PROBLEM STATEMENT →
Take the line that contains "Click the orange 출금 withdraw button" as the start and the last line of the entries as the end, and print both and everything between them exactly, without the pictures.

Start of PROVIDED ENTRIES

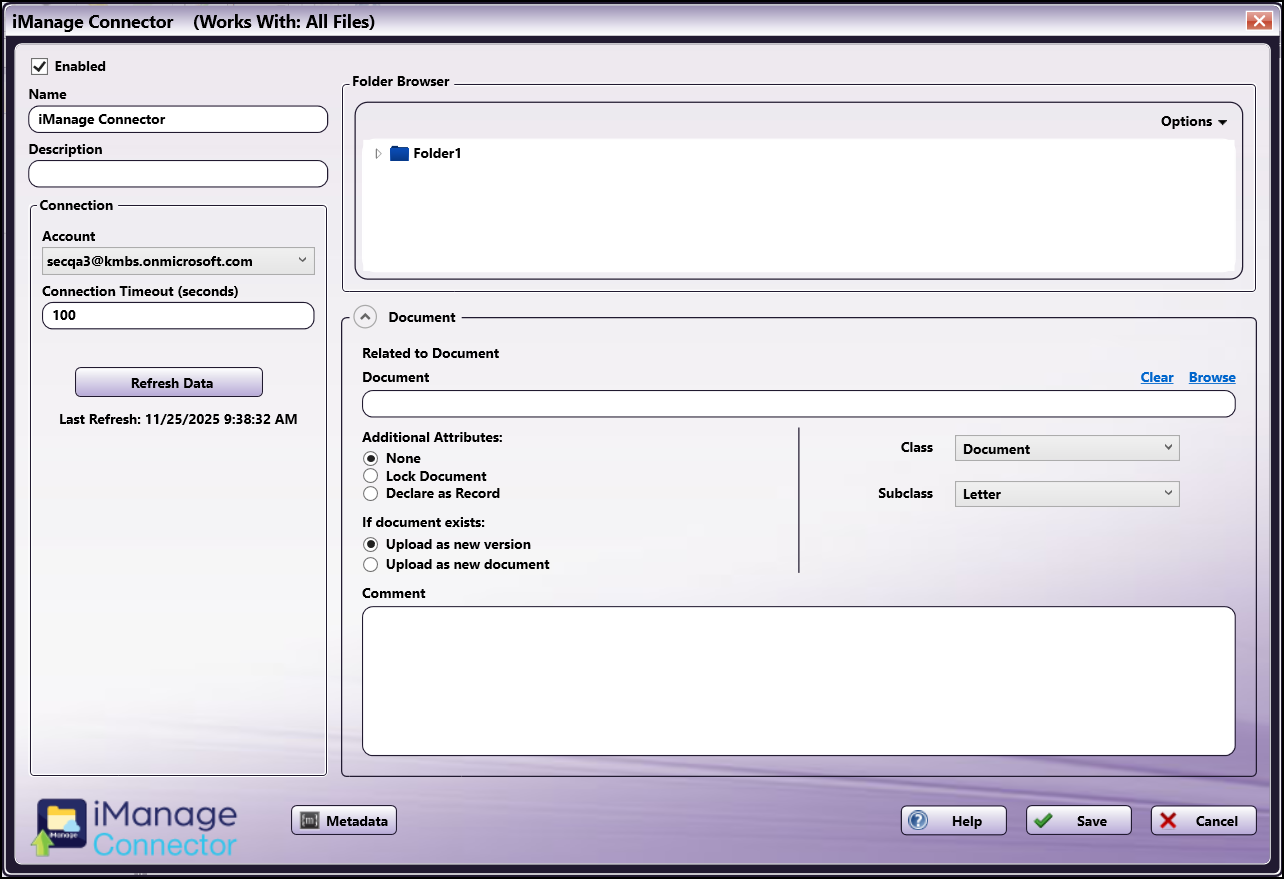Click the Clear link above the Document field

1157,377
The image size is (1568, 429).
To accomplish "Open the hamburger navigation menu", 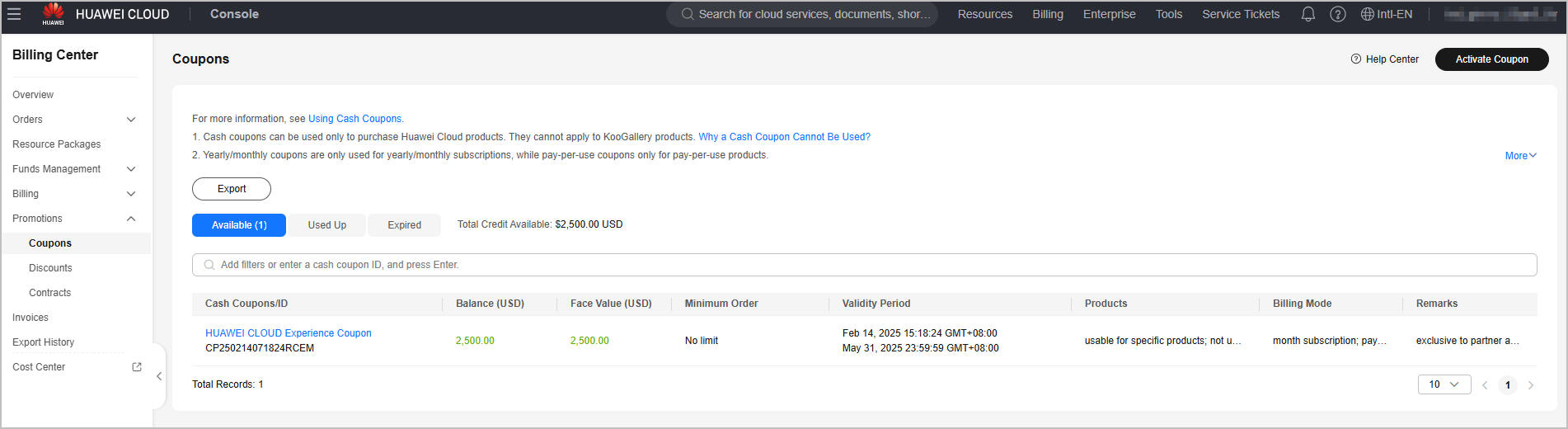I will (x=14, y=14).
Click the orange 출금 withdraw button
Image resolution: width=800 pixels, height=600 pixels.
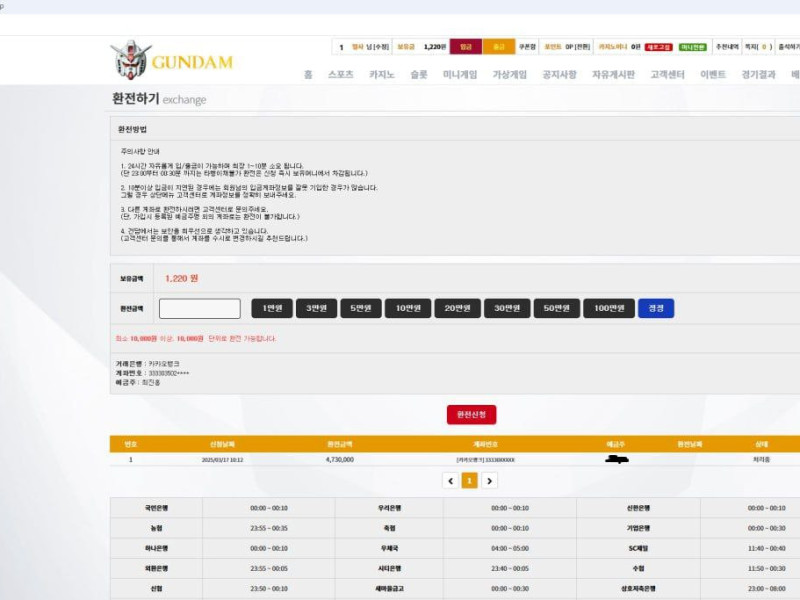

End of PROVIDED ENTRIES

EXPECTED OUTPUT →
Click the orange 출금 withdraw button
Image resolution: width=800 pixels, height=600 pixels.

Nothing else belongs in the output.